Mahir Mammadov, the head of SOCAR Energy Georgia, stated after the meeting that Azerbaijani experts would work on how Georgia could be provided with additional gas in its time of need.
SOCAR exported 1.25 billion cubic meters of gas to Georgia in January-November 2015.
SOCAR delivers its own gas to Georgia via a pipeline that runs through Azerbaijan’s Gazakh district. The gas pumping capacity via this pipeline nears three billion cubic meters per year.
Azerbaijan is the main gas supplier to Georgia with a share of 77.9 percent of the total volume of gas imports of the country, Azerbaijani’s Trend.az has reported.
About 686 million cubic meters of Azerbaijani gas came as part of the agreement in the frames of the BP-operated South Caucasus Pipeline, which transports gas from the Shah Deniz offshore field in the Caspian Sea to Turkey via Georgia. A total of 1.21 billion cubic meters were imported as part of a separate deal with Azerbaijan.
Georgia received 267.7 million cubic meters of gas from Russia in 2014, of which 206.1 million was dubbed a transit fee.
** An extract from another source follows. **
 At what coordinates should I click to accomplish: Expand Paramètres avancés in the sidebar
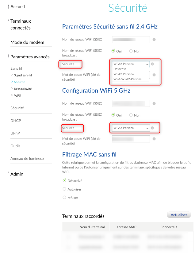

As a fee, Georgia gets 10% of Russia’s gas transited to Armenia through the North-South Pipeline. Georgia also imported 61.6 million cubic meters of Russian gas in 2014.
In his previous statements, Kaladze stated that due to Georgia’s increasing gas consumption, the country may need to import additional gas from Russia.
Kaladze’s plans are being opposed by the opposition and a major part of the civil sector.
The United National Movement opposition party says that the government is in “confidential talks with Russia” and their steps might result in Georgia becoming dependent on Russian gas, as Russia has previously used its state-owned companies as political levers against rivals.
Meanwhile, the parliamentary majority and a number of government representatives state that Georgia has received additional volumes of gas from Russia since 2003, when the UNM was in power.
“Moreover, the previous state leadership used to sell strategic objects to the Russians, so they have no right to speak about such topics,” majority MP Manana Kobakhidze said, though did not provide any examples of ‘strategic objects’ sold to Russia.
Kaladze does not deny negotiations with Gazprom. He says that agreements are annually renewed, adding that Russia might pay money instead of providing free gas to Georgia.
The analysts say that without professional involvement, such an exchange might cause serious losses for Georgia.